§ TASK DESCRIPTION
Find every line in the items below that contains the word "will" and copy each one. Case matters.
══ INPUT DATA
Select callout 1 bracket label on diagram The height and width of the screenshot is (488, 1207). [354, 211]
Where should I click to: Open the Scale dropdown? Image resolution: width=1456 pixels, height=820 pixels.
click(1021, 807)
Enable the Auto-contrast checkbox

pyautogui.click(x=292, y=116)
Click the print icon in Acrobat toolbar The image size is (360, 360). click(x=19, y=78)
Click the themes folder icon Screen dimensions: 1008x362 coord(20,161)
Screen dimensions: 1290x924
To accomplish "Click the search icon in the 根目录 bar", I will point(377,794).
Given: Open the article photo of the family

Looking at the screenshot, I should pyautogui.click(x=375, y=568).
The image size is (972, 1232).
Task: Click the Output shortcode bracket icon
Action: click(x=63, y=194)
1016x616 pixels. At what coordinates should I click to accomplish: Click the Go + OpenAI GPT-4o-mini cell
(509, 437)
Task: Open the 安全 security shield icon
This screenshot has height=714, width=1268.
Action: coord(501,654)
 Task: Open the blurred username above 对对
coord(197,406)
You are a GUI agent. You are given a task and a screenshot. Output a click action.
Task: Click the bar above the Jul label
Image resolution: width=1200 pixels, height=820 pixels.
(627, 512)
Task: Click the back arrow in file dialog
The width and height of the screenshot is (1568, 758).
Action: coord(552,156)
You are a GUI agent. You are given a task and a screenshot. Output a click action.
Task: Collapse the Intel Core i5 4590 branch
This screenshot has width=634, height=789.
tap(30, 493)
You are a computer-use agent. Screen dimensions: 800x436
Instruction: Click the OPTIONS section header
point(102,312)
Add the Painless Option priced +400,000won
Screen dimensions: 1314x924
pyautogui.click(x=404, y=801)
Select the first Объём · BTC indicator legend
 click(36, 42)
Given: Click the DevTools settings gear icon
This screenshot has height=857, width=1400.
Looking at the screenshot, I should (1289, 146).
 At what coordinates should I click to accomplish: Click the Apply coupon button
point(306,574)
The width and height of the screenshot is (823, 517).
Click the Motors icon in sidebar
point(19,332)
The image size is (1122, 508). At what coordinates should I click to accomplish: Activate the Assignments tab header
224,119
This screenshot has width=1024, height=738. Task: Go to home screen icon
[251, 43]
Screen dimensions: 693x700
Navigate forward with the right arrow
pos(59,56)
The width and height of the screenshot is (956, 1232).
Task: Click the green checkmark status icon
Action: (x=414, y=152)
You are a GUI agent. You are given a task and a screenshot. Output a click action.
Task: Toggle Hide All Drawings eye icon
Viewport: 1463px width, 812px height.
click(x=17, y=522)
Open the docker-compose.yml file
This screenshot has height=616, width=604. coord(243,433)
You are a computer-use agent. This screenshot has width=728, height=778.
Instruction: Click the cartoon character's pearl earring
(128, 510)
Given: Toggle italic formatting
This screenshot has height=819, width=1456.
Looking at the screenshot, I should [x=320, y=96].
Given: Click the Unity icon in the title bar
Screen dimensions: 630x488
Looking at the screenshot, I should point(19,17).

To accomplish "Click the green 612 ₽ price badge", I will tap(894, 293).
════
§ RESPONSE BELOW
To accomplish "Click the search icon in the 根目录 bar", I will point(377,794).
To accomplish "Click the green 612 ₽ price badge", I will tap(894, 293).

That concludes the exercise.